US government told to compensate Islamic charity

By IANS
Wednesday, December 22, 2010

WASHINGTON - A US court has asked the government to pay compensation to an Islamic charity after it was found that then president George W. Bush had ordered wire-tapping of the organisation after the 9/11 attack.

Tuesday’s ruling by Justice Vaughn R. Walker, the chief federal judge in San Francisco, ordered the government to pay $2.6 million in lawyers’ fees and damages to officials of the Al-Haramain Islamic Foundation in Oregon.

The judge said the officials were wiretapped without a court order under a surveillance programme approved by Bush after the Sep 11, 2001, terror attack, the New York Times reported Wednesday.

He awarded more than $2.5 million in legal expenses to Asim Ghafoor and Wendell Belew, officials with Al-Haramain, who the judge said were wiretapped. He awarded the two officials each $20,400 in damages.

The “years-long” lawsuit tested the balance between civil liberties and the president’s authority, the report said.
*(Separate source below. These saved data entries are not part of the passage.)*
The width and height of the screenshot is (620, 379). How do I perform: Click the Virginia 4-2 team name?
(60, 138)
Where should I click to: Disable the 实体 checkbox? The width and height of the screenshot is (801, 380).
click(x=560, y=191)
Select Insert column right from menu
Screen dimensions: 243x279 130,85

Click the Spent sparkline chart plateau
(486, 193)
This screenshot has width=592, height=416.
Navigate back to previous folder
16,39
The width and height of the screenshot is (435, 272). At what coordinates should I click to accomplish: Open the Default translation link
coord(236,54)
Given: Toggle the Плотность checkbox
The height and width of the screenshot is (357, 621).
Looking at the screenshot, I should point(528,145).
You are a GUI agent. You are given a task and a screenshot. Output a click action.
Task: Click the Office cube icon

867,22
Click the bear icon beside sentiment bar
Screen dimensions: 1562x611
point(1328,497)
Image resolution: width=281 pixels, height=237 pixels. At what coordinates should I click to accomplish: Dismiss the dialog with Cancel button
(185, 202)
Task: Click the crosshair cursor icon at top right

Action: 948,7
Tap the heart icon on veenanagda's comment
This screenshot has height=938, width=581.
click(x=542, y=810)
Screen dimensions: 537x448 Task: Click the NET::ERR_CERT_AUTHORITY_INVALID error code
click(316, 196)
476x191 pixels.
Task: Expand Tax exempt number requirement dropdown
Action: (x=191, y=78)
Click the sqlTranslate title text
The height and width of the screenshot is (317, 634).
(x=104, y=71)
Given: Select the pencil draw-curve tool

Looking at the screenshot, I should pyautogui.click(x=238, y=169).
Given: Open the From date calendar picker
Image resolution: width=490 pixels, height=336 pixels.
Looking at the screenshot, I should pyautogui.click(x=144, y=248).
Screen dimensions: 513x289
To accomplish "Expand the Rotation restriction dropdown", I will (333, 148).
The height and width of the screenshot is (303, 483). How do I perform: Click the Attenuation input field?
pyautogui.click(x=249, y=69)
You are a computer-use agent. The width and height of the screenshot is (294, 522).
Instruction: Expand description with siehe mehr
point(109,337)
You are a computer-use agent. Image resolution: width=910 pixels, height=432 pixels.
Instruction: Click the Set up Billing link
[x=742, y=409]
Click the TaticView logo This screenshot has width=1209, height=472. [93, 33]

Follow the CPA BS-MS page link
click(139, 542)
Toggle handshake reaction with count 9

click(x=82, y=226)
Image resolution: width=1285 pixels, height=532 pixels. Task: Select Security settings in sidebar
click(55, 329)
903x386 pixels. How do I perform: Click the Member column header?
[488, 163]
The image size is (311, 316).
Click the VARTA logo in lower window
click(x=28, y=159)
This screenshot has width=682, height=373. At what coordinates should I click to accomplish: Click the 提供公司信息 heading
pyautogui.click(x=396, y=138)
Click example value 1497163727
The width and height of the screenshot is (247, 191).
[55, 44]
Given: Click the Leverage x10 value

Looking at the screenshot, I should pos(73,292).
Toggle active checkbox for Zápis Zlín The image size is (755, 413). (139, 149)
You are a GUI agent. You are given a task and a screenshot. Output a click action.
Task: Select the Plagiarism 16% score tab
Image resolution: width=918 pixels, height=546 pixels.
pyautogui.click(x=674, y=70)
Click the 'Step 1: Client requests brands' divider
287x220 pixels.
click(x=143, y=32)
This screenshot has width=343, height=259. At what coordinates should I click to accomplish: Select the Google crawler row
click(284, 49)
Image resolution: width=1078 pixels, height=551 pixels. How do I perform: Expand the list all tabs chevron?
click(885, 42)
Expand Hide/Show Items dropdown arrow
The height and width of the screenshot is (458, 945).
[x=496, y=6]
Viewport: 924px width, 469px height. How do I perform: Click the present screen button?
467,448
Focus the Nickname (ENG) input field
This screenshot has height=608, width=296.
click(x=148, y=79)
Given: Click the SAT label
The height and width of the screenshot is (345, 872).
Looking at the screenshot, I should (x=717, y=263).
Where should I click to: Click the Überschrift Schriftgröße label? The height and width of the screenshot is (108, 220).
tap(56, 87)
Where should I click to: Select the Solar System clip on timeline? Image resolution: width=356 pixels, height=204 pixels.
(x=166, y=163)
Though the dollar amount of damages was “relatively insignificant for the government”, the principle laid out by the judge was “critical to all parties”.

For the charity officials and their lawyers, “the ruling offered vindication in a case that the Justice Department fought largely by relying on the president’s executive power”.

“We brought this case to try and get a declaration from the judiciary that the executive branch is bound by the law,” said Jon Eisenberg, a lawyer who represented the foundation.

The judge, however, said the government “had reason to believe” that Al-Haramain supported acts of terrorism.

However, he criticised the way that Bush officials went about approving in secret a wire-tapping programme that operated outside the bounds of judicial scrutiny and in conflict with surveillance rules set by parliament.